CONGRESS RECENTLY passed the College Cost Reduction and Access Act, which will boost college aid by roughly $20 billion over the next five years by reducing loan interest rates and increasing the amount of Pell Grant awards. The media immediately declared "relief" for the hundreds of thousands of parents battling increased tuition costs, while other government officials praised the arrival of a superhero-like savior at a time of crisis.
Despite what Congress would like us to think, the act is neither a panacea for college financial aid issues nor a government gift without significant cost. The money used to finance the current act is channeled from funding cuts of $20 billion in subsidies for private loan providers, substituting greater federal aid for lesser private funds. Critics argue that this will mean a greater dependence of institutions on the government, reducing autonomy and stifling political liberty. Financial reductions must be balanced with their consequential damage to university freedom.
Financially speaking, some college loan lenders have claimed that the act will actually increase the costs of college loans for average middle-income students. Four Family Federal Education Loan Program (FFELP) lenders, for instance, wrote a letter to Congress arguing that the bills for the new act would remove $17 billion in funds previously granted to institutions that would lower interest rates and costs for middle-income students through provisions like special allowance payments.

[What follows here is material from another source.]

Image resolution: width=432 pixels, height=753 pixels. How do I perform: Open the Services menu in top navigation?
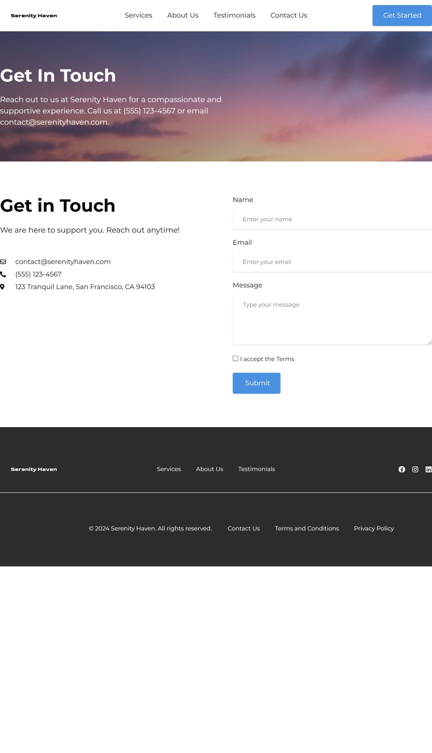coord(138,15)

In the statement, FFEL Program representatives, which form the nation's largest student loan provider, argued "the budget cuts would reduce the government's projected support for the FFLEP over the next five years by around 70 percent." The act, far from being a god-given answer to cash-strapped families, may in fact be disenfranchising a fraction of the population it claims to serve.
In addition to the political and economic costs, it is also important to ask what issues Congress has failed to address in enacting this legislation. While the act is attractive in its nominal funding increases, it is misguided as it provides a resource solution to a systemic, constructivist problem. According to US News & World Report, the main stumbling block to greater financial aid is not the lack of funds, but the lack of reform of an archaic formula which the government uses to calculate financial aid for families in the Free Application for Federal Student Aid (FAFSA).
The magazine takes the government's outdated financial benchmarks to task by pointing out the fact that its measure of how much a family can contribute to tuition fees is based on a family budget from 1967 -- not today. As a result, it does not adjust for changes in family spending patterns, which altered dramatically with the introduction of new technologies and surging federal costs for things like health care. Equally importantly, the system does not account for regional differences that have arisen in the last forty years between states, such as rental fees. Instead of addressing a major cause of financial aid problems, the Act glosses over this and addresses its more proximate causes.
And if proponents of the Act held up the banner of "lower-income families," they might have gotten too far ahead of themselves. The most urgent problem with low and middle income families and financial aid is not whether they receive private or federal funds, but their inability to fill out a FAFSA -- the primary document that determines financial aid -- because of its unnecessary complexity. Just last week, news wire service Reuters claimed that 1.8 million low and moderate income undergraduates did not file a FAFSA for the 2003-2004 school year, and quoted Paul Wrubel, cofounder of Tuitioncoach.com, as saying, "I am absolutely certain that the complexity of the FAFSA keeps the people who need aid the most from applying." The article contained disturbing anecdotal accounts on the hardships people faced when filing for financial assistance: from an Ivy Leaguer headed for graduate school to a second-year university student who was reduced to tears when filling the intimidating 5-page-long, 100-question document. Congress has tried to work on a condensed, two-page version of the document called "EZ-FAFSA", but the process may take over five years, which is much too long.
Colleges and universities must therefore think hard about the political and economic costs of the new act before enthusiastically embracing it. Meanwhile, the government should look into changing its "financial aid formula" to the College Board system, which is currently used by over 300 private schools and is based on government studies on what families buy today as opposed to forty years ago. Similarly, congressmen have a responsibility to ensure that the "EZ-FAFSA" legislation does not languish in Congress for too long because it deals with an urgent issue.
While the media frenzy and political hype portrays the College Cost Reduction Act of 2007 as a cure-all for financial woes, we should step back from rhetoric to understand the reality of the situation. Diverting money from one sector to another does not resolve the fundamental and systemic inequalities that undermine the fabric of education access. Rather than play up hollow legislation, we ought to take our leaders to task on the concrete issues that face members of our community.